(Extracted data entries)
# # #

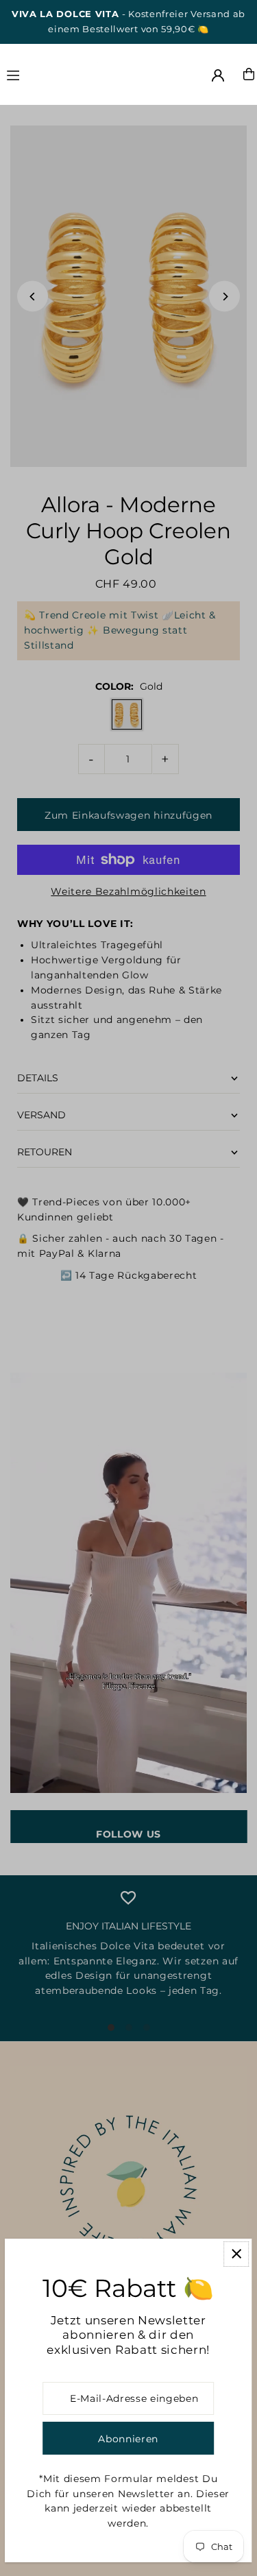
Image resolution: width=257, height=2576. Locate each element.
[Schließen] (236, 2254)
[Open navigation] (44, 73)
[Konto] (218, 75)
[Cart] (248, 74)
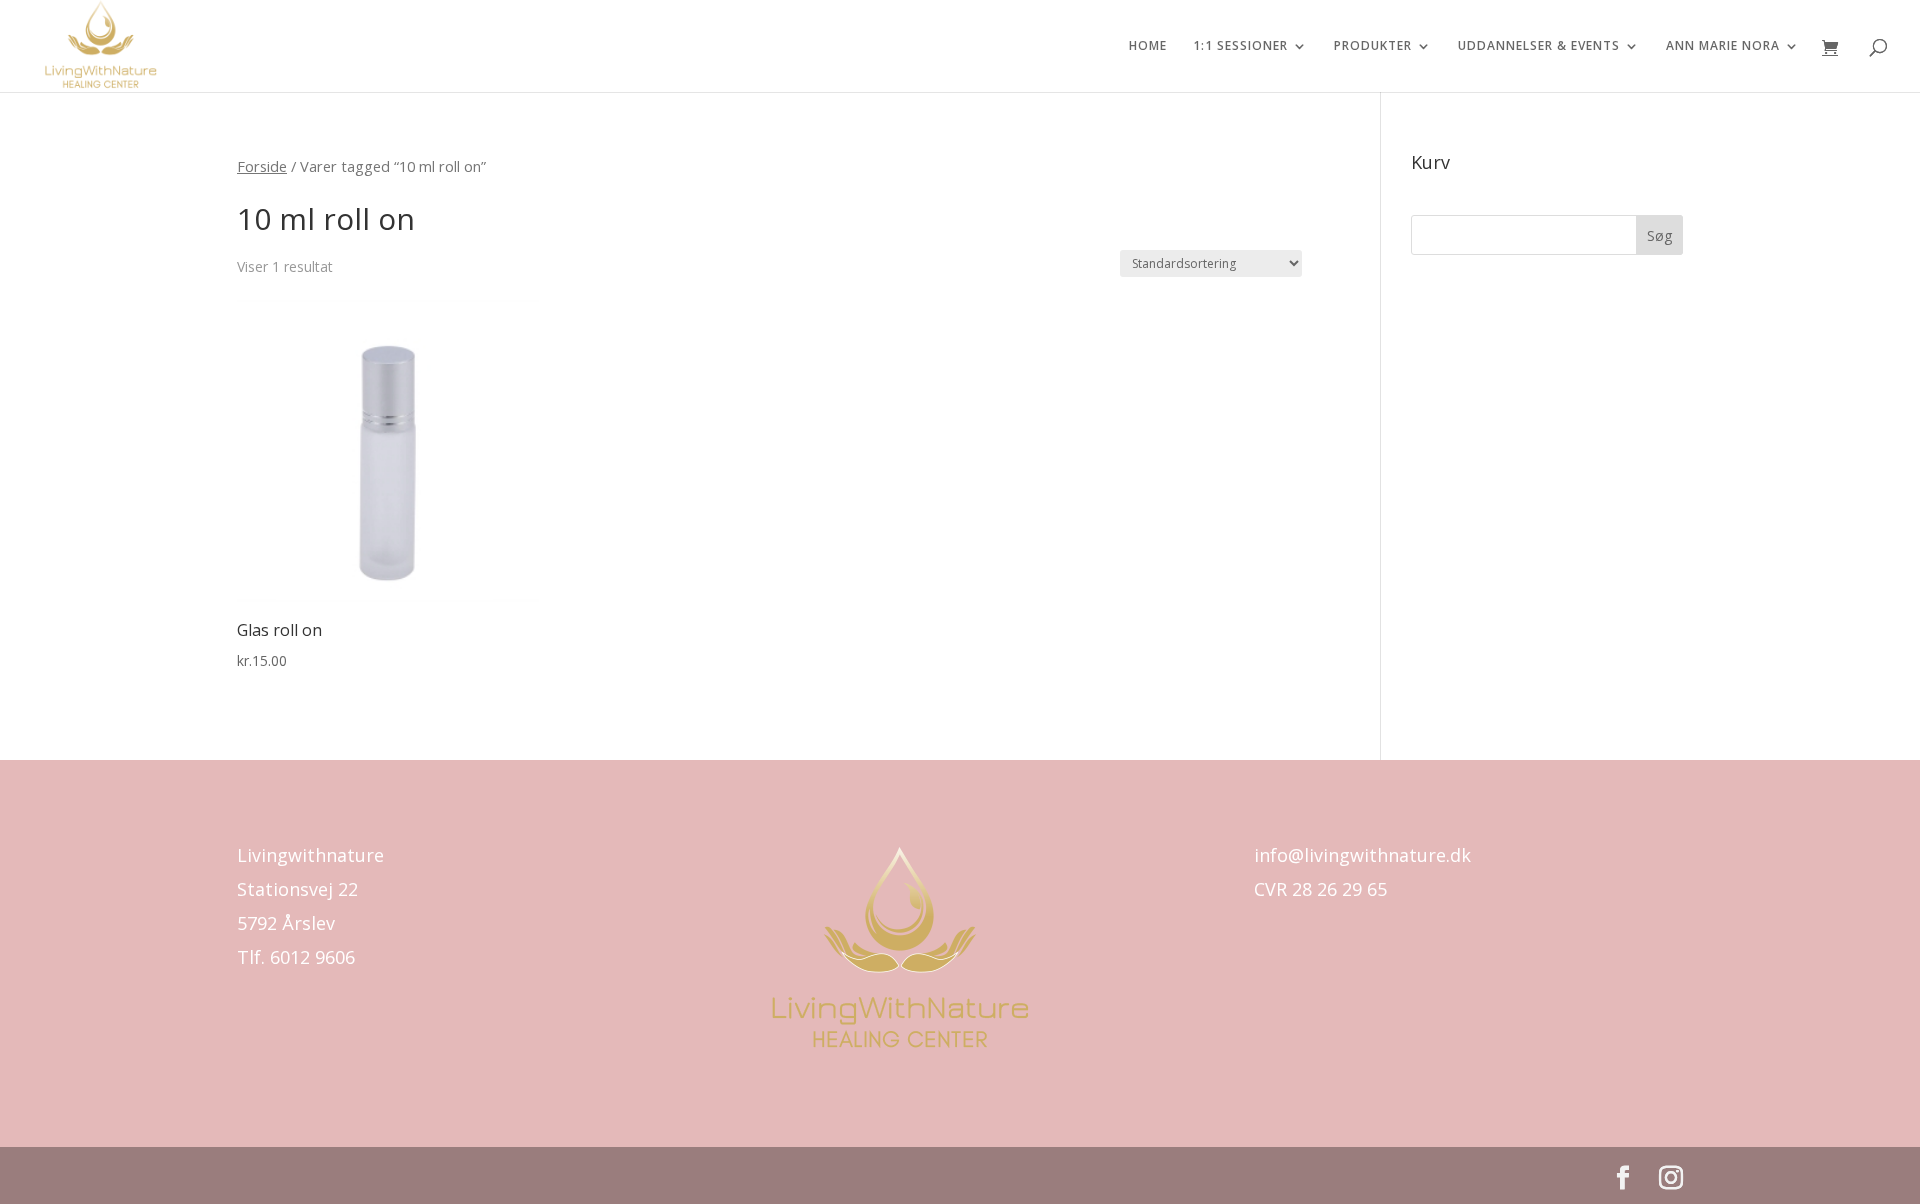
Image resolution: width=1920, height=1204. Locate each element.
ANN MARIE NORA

# # #

### What you need to do
Copy each entry exactly, with no pictures.

### Solved exercise
Image resolution: width=257, height=2576. Locate each element.
[Schließen] (236, 2254)
[Open navigation] (44, 73)
[Konto] (218, 75)
[Cart] (248, 74)
Image resolution: width=1920, height=1204. Locate each element.
ANN MARIE NORA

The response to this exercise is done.